From the Ford Motor Company to British Petroleum, stable companies invested in research, development and their employees. ‘A job for life’ was a phrase sincerely meant, not used ironically as it is nowadays.
The average time someone held a share of stock in 1960 was eight years and four months. By 2013, that number was just four months. This means that the people who own companies – society’s unit of employment and production – largely care only about the short term and not the long term. Company profits that once were once reinvested are now paid out immediately instead in dividends and share buybacks.
This ‘jam today’ capital-market culture helps to explain why so many normal people feel let down by capitalism. If investors are just looking for a quick buck, why hire more staff, let alone train them up? Why bother investing in new methods or technology? And why consider a firm’s social responsibilities to people, communities or the environment? This is not a capitalism failing us, this is us failing capitalism.
The same short-termism is eroding trust in political institutions. In Britain, civil servants were told not to prepare plans for Brexit until after the referendum. Irrespective of whether you think Brexit is a good or a bad idea, everyone would surely agree that failing to think through such an enormous eventuality is foolish at best and a dereliction of duty at worst.

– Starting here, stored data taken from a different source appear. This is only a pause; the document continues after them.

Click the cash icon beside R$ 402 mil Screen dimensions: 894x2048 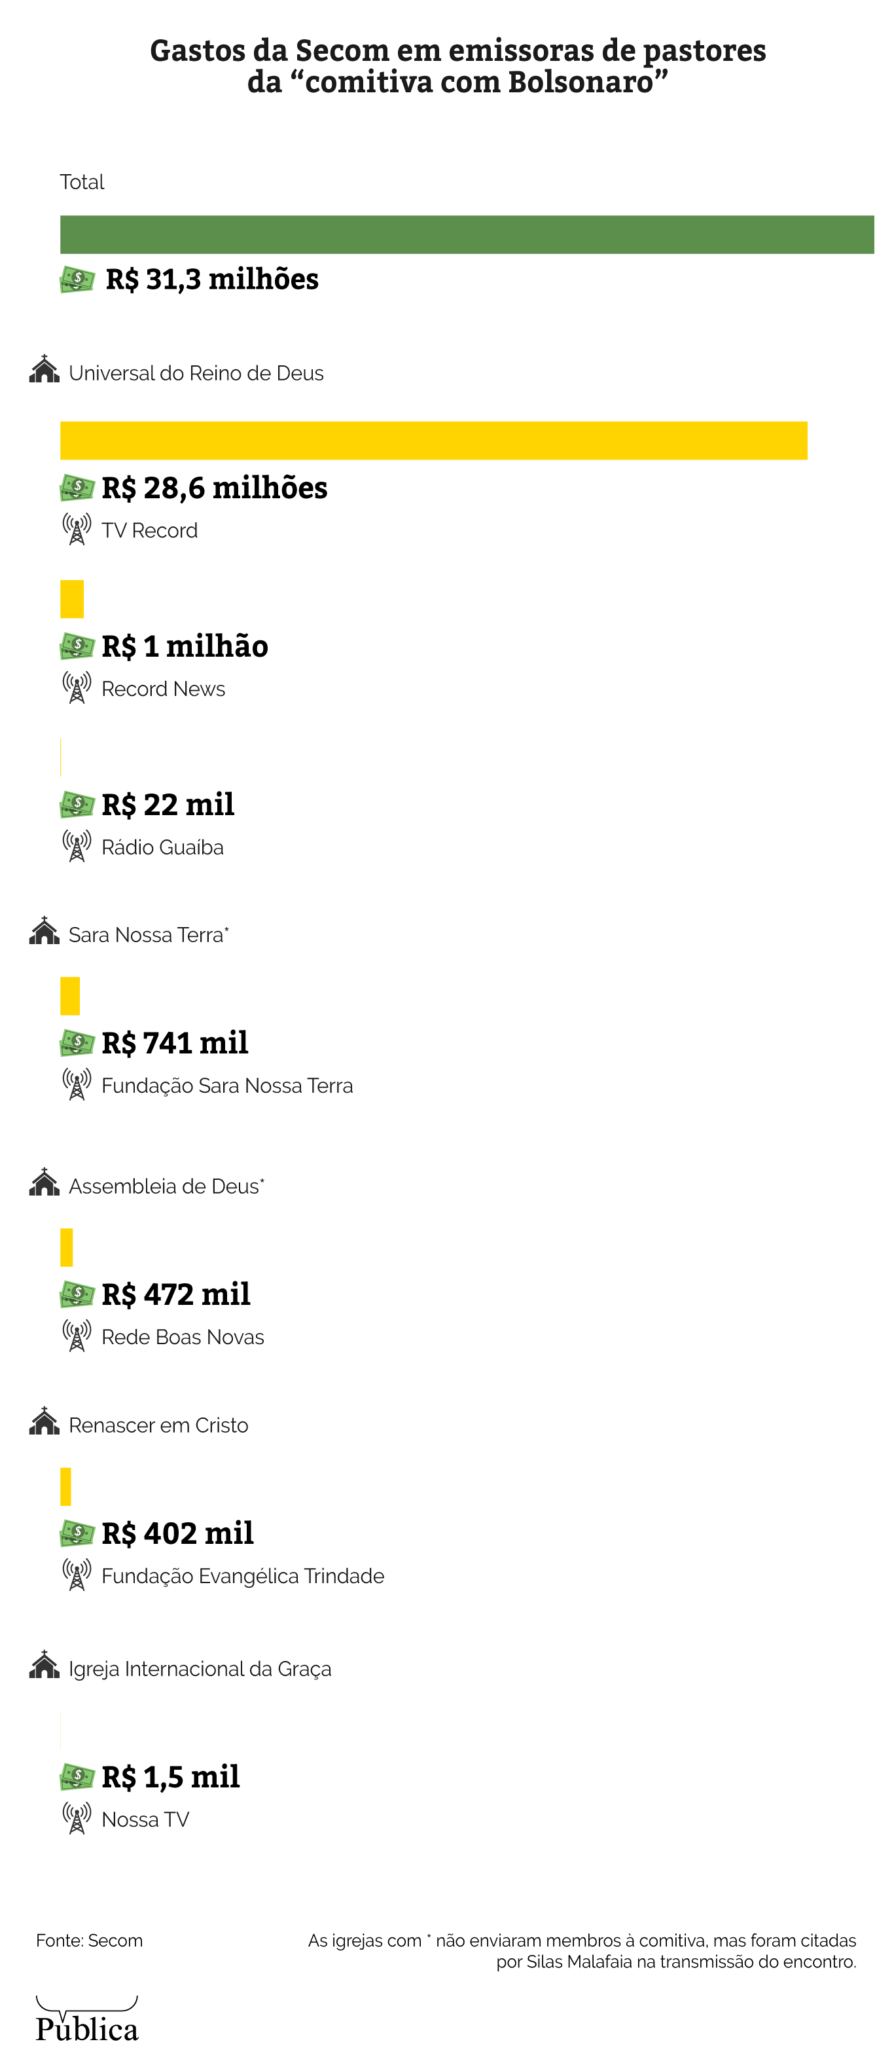click(77, 1532)
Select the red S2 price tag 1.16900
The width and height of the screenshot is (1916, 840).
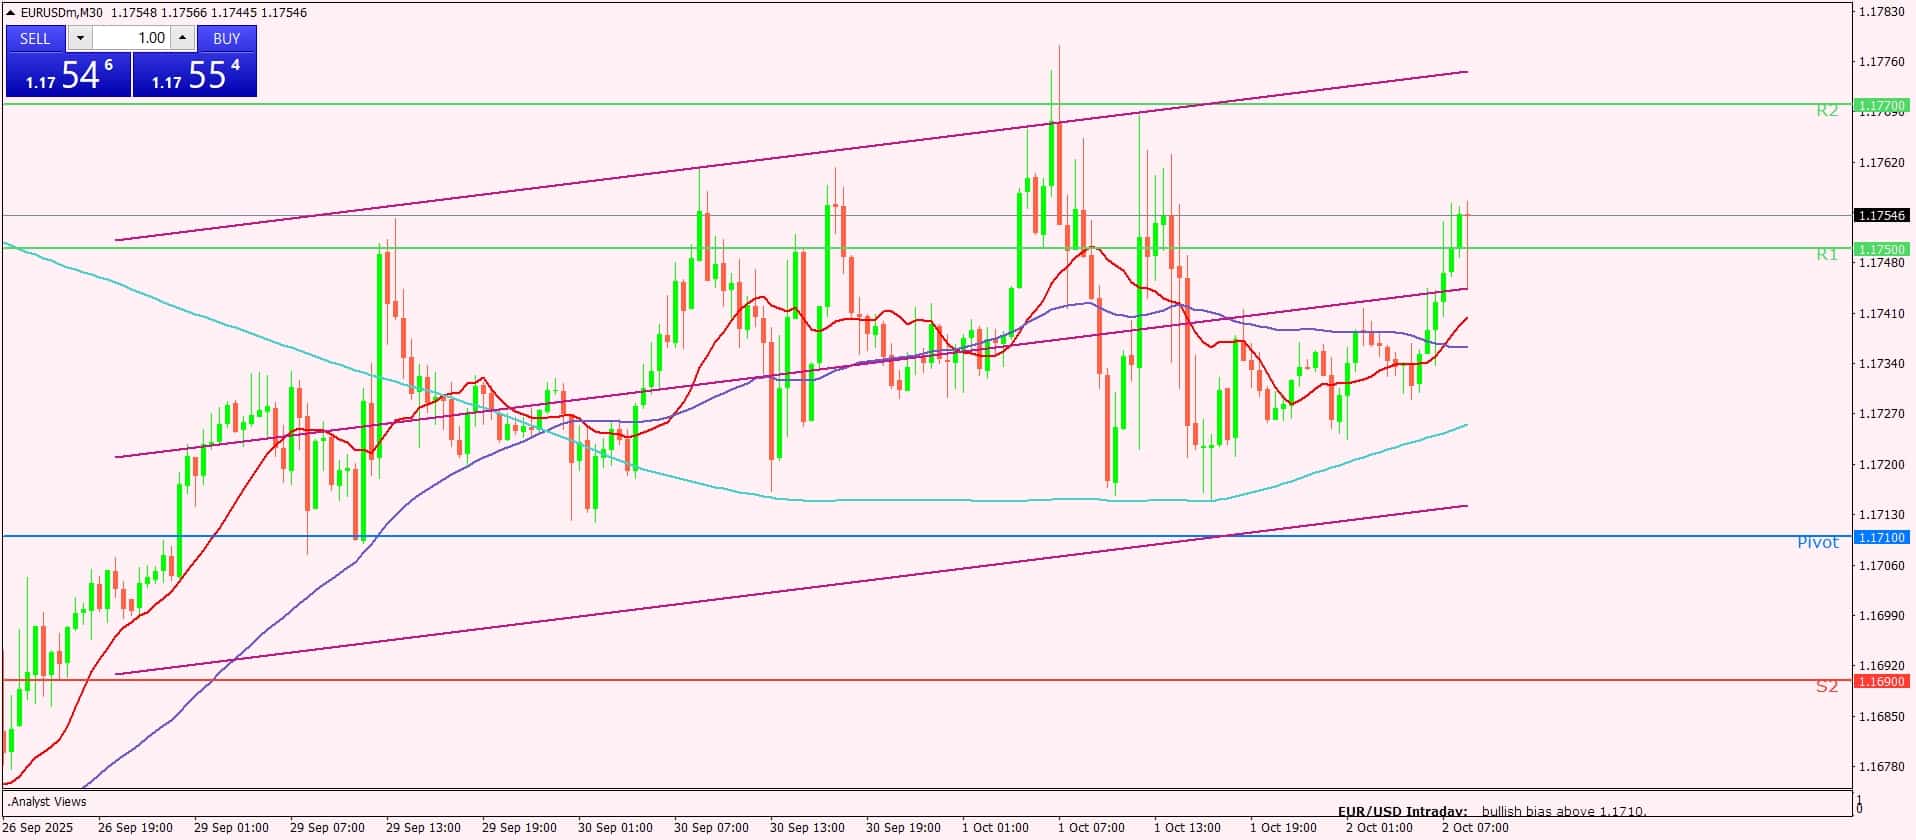(x=1881, y=681)
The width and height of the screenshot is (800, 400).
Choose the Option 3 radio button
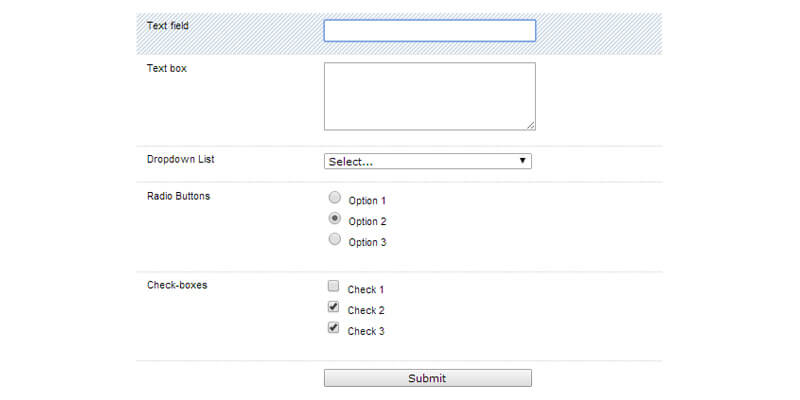pos(335,239)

In America, the office once inhabited by Lincoln and Franklin Delano Roosevelt is now occupied by a reality television star who promised to supercharge the economy, resurrect deceased industries, end the opioid crisis, cut taxes, and answer the immigration question all at once. He promised that “I alone can fix it” and he promised he would do it in months.
The economy. Immigration. Issues of war and peace. These are all big challenges, worthy of discussion, and likely their solutions will require sacrifice. True leadership will require politicians elevating these issues and being honest about the trade-offs involved, even if that means their poll numbers falling.

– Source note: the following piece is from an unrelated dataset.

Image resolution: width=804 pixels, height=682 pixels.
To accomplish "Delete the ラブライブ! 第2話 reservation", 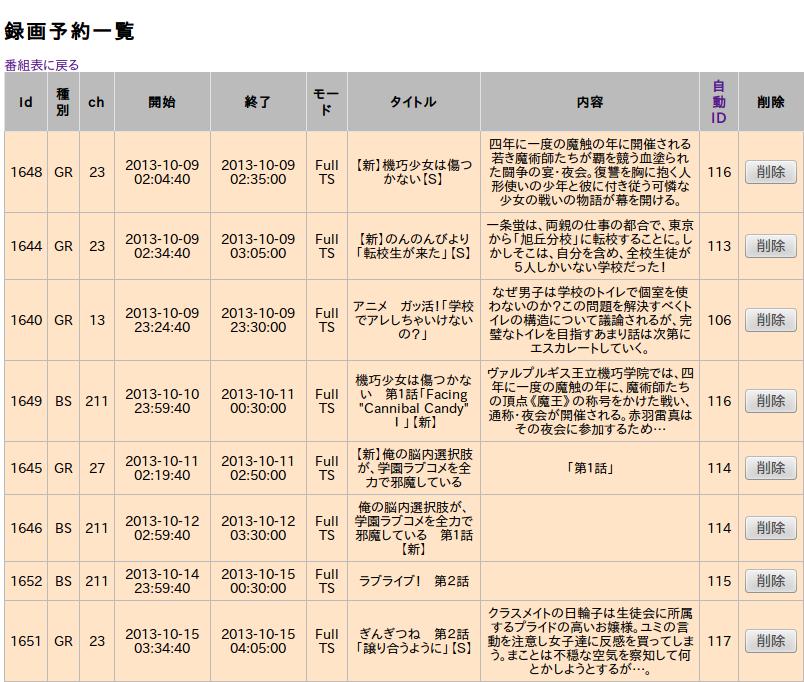I will click(x=770, y=581).
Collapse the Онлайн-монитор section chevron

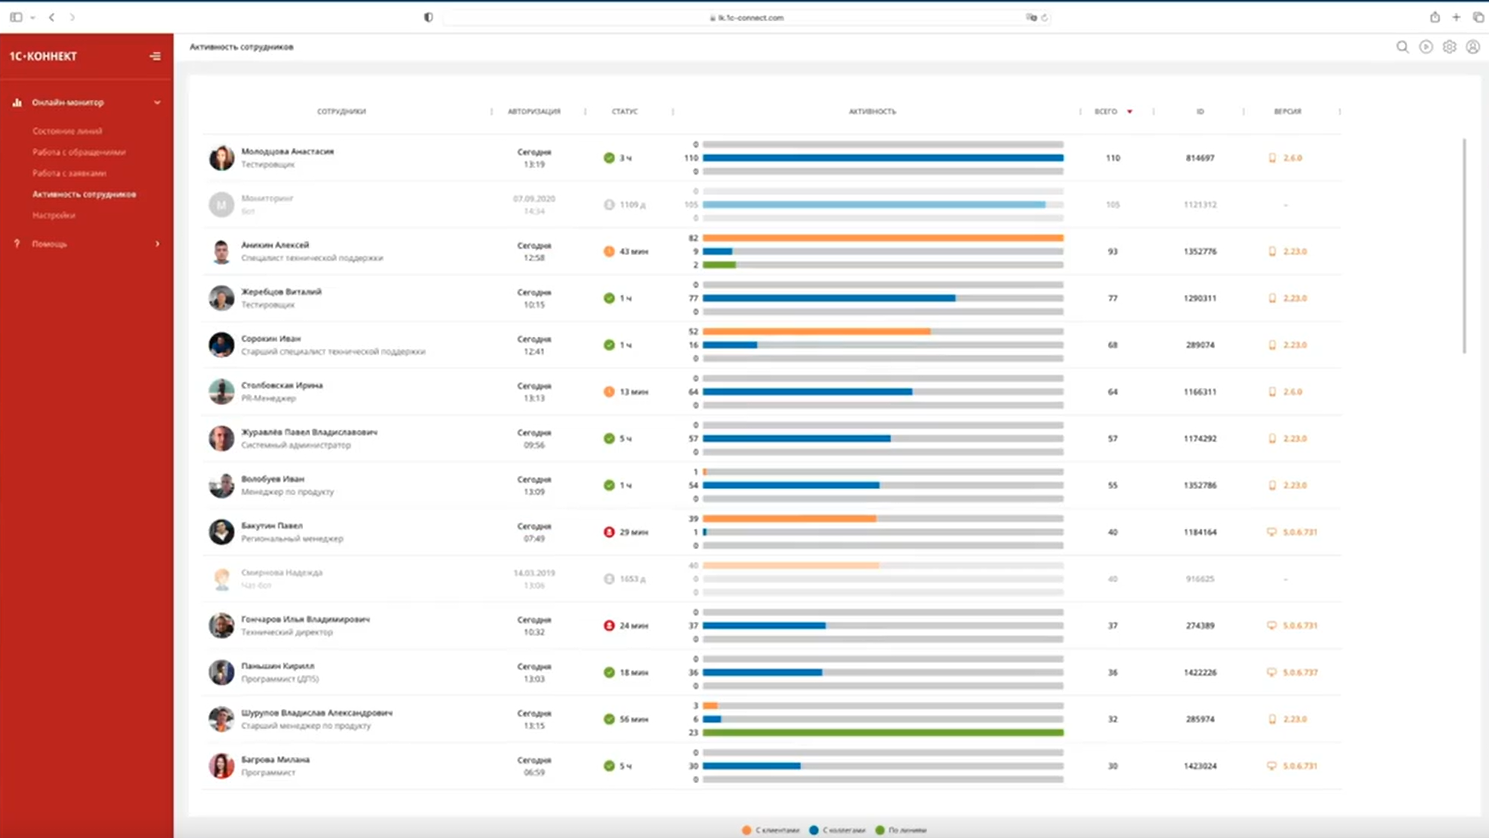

Looking at other social trends though, our appetite for short-term gratification seems insatiable, outpacing our capacity for sustained application. In modern dating, Tinder, Bumble, and Grindr allow users to find ‘matches’ in seconds, replacing the longer-term effort required by the now outdated mode of meeting someone in real life, asking them on a date, and then going on it.

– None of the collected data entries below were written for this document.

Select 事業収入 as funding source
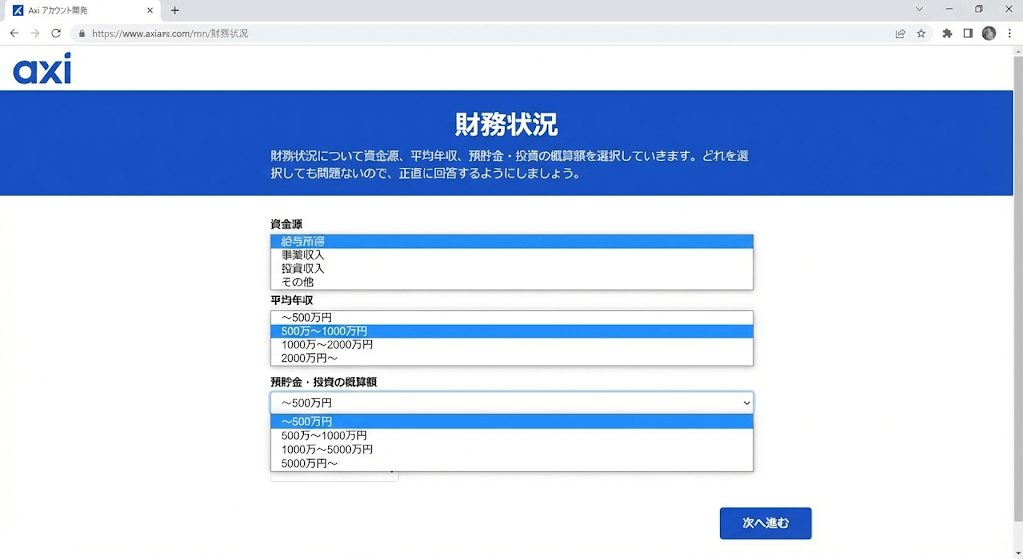Viewport: 1023px width, 559px height. pyautogui.click(x=303, y=255)
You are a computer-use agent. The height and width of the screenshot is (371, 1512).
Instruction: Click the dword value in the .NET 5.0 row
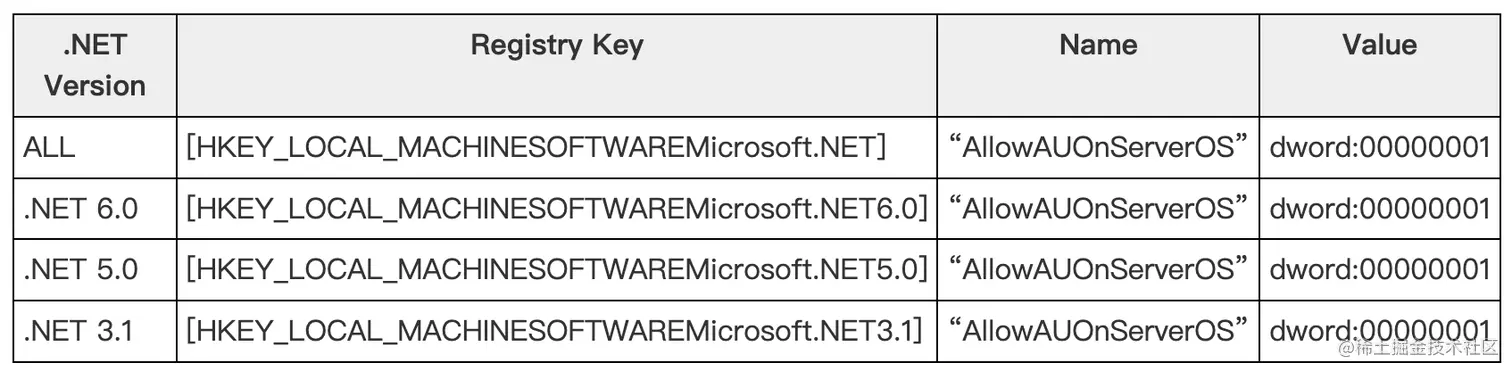tap(1380, 270)

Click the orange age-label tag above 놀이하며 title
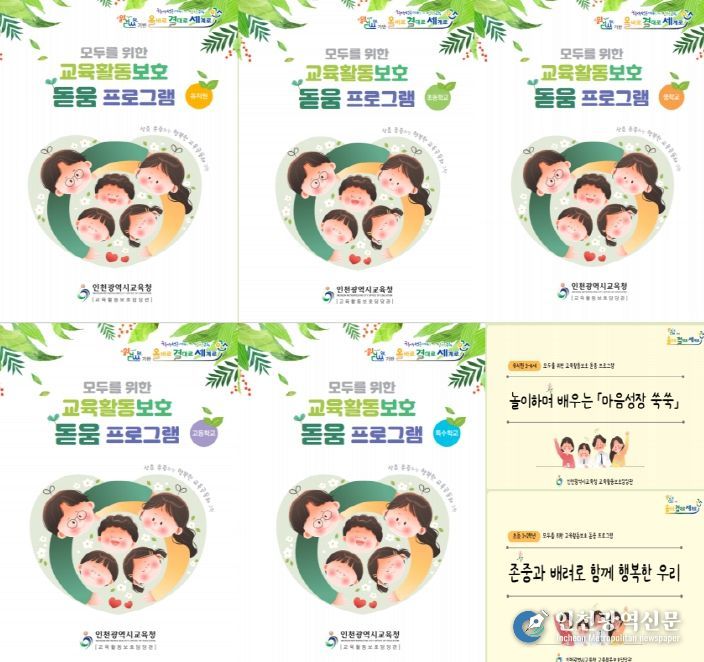tap(523, 366)
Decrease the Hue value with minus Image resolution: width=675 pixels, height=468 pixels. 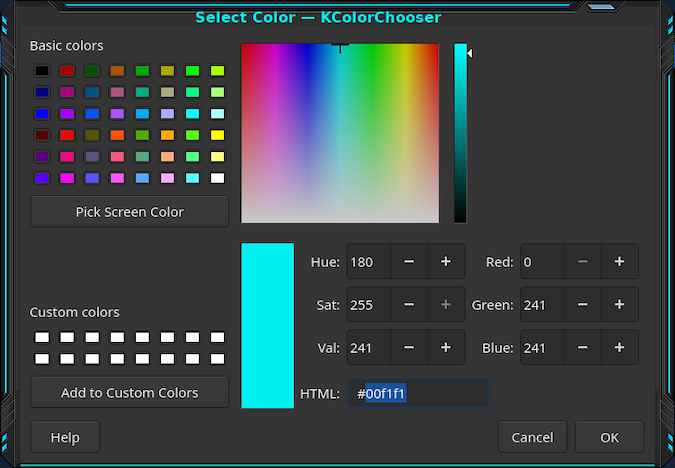click(409, 262)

In news, Twitter is the chosen drug of political junkies: goodbye to well-researched analysis which takes time to write and digest; hello to hot-takes, irrespective or veracity or accuracy.
Bucking the trend towards ever shorter short-termism will be tricky, but there are some signs of promise.
In the business world, it is notable that the success stories of the twenty-first century so far, namely the tech giants, mainly have founder-CEOs who maintain majority stakes and insist on long-term planning.
In media, long-form journalism and podcasting are growing in popularity, and even Twitter (whose speed of consumption is its defining characteristic) has increased the length of posts from 140 characters to 280.
In politics, the longest-surviving premier in the G8 is Angela Merkel. Hopefully aspiring future leaders will take note and observe that long-term thinking and political longevity can go together.
Until then, I’m off to sell some shares, swipe left on Tinder, then tweet about it.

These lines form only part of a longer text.